The comic is about a boy named Greg who has a giant lump grow off his neck, come to life, and eventually become his girlfriend. The plot is simple and so creepy that one may decide not to read it because of the premise alone – that knee-jerk reaction must be avoided. When I heard this plot summary from a friend I was disturbed and hesitant, but after a little cajoling I decided to give it a shot. I’m glad I did. Despite the horrific images of growling tumors breaking free from the protagonist’s gargantuan neck and crawling around the floor in puddles of slime, there is a lot of heart in this story.
The book has two primary strengths that make it worth the read. First is the artwork. Jelter is clearly a gifted artist who is able to powerfully realize the bleak world of his story. Jelter has effectively married artistic tone with overall plot in ways that I’ve seen even veteran artists unable to replicate. I was easily reminded of some of the darker Philip K. Dick stories while examining the gray-shaded panels and dreary sadness that pervades the pages. Everything looks dirty, everything seems sick, and even the rare images of sunlight appear chocked and cold.
The second strength of the book is the main character, Greg. Jelter is able to create a very genuine protagonist with very little background information. All we know that he is alone, we know that his mother constantly calls to berate and belittle him, and we know that his strangely long neck marks him as a social outcast.
His loneliness is the primary reason that Greg does not immediately freak out when he discovers that his neck tumor is alive. When it breaks free from his skin and begins eating his cereal he does not kill it, nor seek to get rid of it. Instead he nurtures and feeds the strange little monster and eventually it grows into a pretty young woman.

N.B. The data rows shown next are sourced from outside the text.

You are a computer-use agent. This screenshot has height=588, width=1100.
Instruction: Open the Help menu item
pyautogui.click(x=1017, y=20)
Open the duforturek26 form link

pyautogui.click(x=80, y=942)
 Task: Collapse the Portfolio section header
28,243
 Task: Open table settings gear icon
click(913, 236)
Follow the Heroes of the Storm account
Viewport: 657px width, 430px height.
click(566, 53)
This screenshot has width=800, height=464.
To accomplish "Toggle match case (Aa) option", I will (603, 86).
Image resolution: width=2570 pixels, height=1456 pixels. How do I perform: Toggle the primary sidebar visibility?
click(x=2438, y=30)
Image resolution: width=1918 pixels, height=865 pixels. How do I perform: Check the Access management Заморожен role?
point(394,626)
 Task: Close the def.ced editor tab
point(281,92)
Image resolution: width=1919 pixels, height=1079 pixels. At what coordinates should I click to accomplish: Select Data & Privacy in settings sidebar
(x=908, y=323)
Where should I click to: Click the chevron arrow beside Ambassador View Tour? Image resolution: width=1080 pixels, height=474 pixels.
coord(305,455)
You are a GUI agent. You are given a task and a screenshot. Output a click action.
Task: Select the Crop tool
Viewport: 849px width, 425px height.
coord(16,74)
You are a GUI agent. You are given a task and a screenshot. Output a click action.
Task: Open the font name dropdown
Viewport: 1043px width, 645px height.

Long story short: boy meets tumor, boy falls for tumor, boy and tumor begin dating. The trouble emerges when more growths begin to appear on his neck and his relationship with Samantha, as the first tumor comes to be called, is strained.
While this situation does not feel like anything any remotely sane human being can relate to, Jelter effectively brings the reader into an understanding with Greg. Greg is an outcast, isolated and alone; his only human contact is his abusive mother. In his sorrow we see the type that would look for companionship from any avenue that offered it – even a talking neck tumor. However, once Greg’s loneliness is finally overcome we see him squander the very thing that he longed for, in a way that can resonate with the reader. The story ends in tragedy and I was left feeling sad and disturbed – all signs of a quality story.
The Tumor is a twisted story that is much better than the plot would make it seem. It is creepy and weird and anyone who enjoyed the shows I mentioned above will no doubt love it. I mean c’mon! It’s a love story about a guy and his tumor…what’s not to like?